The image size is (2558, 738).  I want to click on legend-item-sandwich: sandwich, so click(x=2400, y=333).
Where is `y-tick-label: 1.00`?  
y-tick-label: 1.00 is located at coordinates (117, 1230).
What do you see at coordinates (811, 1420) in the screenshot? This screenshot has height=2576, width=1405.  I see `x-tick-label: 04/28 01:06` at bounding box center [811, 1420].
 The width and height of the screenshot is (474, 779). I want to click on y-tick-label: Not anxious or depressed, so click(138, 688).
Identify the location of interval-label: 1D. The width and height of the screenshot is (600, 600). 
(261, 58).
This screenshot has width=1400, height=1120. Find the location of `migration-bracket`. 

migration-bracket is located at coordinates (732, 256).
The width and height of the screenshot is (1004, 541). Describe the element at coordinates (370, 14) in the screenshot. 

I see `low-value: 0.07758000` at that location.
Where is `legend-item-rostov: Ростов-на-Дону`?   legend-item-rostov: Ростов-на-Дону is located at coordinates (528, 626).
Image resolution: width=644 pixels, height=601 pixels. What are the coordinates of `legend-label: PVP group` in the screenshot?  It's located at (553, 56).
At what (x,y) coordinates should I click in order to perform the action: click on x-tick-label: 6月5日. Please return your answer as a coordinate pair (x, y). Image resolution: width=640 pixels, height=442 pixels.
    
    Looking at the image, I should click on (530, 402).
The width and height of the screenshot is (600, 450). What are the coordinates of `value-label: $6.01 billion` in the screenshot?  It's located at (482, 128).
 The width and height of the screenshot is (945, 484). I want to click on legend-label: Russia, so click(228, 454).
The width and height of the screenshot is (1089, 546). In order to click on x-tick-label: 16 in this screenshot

▶ _やること_
上の記録の各行を、空行を除いてMarkdownの表に入れること。列は「番号」(行番号)と「内容」(その行の文)の二つとする。

▶ _解答_
| 番号 | 内容 |
|---|---|
| 1 | The image size is (2558, 738).  I want to click on legend-item-sandwich: sandwich, so click(x=2400, y=333). |
| 2 | Where is `y-tick-label: 1.00`?   |
| 3 | y-tick-label: 1.00 is located at coordinates (117, 1230). |
| 4 | What do you see at coordinates (811, 1420) in the screenshot? This screenshot has height=2576, width=1405.  I see `x-tick-label: 04/28 01:06` at bounding box center [811, 1420]. |
| 5 |  The width and height of the screenshot is (474, 779). I want to click on y-tick-label: Not anxious or depressed, so click(138, 688). |
| 6 | Identify the location of interval-label: 1D. The width and height of the screenshot is (600, 600).  |
| 7 | (261, 58). |
| 8 | This screenshot has width=1400, height=1120. Find the location of `migration-bracket`.  |
| 9 | migration-bracket is located at coordinates (732, 256). |
| 10 | The width and height of the screenshot is (1004, 541). Describe the element at coordinates (370, 14) in the screenshot.  |
| 11 | I see `low-value: 0.07758000` at that location. |
| 12 | Where is `legend-item-rostov: Ростов-на-Дону`?   legend-item-rostov: Ростов-на-Дону is located at coordinates (528, 626). |
| 13 | Image resolution: width=644 pixels, height=601 pixels. What are the coordinates of `legend-label: PVP group` in the screenshot?  It's located at (553, 56). |
| 14 | At what (x,y) coordinates should I click in order to perform the action: click on x-tick-label: 6月5日. Please return your answer as a coordinate pair (x, y). Image resolution: width=640 pixels, height=442 pixels. |
| 15 |     Looking at the image, I should click on (530, 402). |
| 16 | The width and height of the screenshot is (600, 450). What are the coordinates of `value-label: $6.01 billion` in the screenshot?  It's located at (482, 128). |
| 17 |  The width and height of the screenshot is (945, 484). I want to click on legend-label: Russia, so click(228, 454). |
| 18 | The width and height of the screenshot is (1089, 546). In order to click on x-tick-label: 16 in this screenshot |